When Kymiah started at Wee Care her limbs were completely stiff, her legs and arms were bent and frozen in an almost fetal position. Along comes physio and occupational therapy, who began to gently move and massage her limbs, adding splints and braces to her routines. She complained and grumbled about the movement, but they persevered and eventually she began to open her hands. Hip surgery and more physiotherapy and she had some movement in her legs. The therapists initiated all of her exercise and splints/seating, and the staff were diligent every day to carry out their instructions with care and love.
As I sit here writing this, Kymiah is sitting in her bean bag chair, “talking and laughing” at her favourite DVD. She is almost 8 years old and getting ready for grade 2. She has learned to communicate, in a very primitive way with the people in her life and there is little doubt what she wants and responds to.
Had it not been for the specialty services offered to her and our family through Wee Care Developmental Centre, I doubt that Kymiah would be here.
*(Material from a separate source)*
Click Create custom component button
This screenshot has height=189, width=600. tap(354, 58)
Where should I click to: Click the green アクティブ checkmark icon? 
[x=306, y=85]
I know for certain that she would not enjoy the quality of life that she has and we, her family and friends would never have known the joy that this little girl brings to everyone around her.
The joy of Kymiah’s story isn’t all about her though. As I have been involved with Wee Care ever since. I have seen the same kinds of things happen with many, many children. Parents who were told their children would never crawl, walk across the lawn to receive their graduation certificates. A child who would never talk, say “I love you Mommy.”
Little miracles – because a group of dedicated people refuse to accept “it will never be.”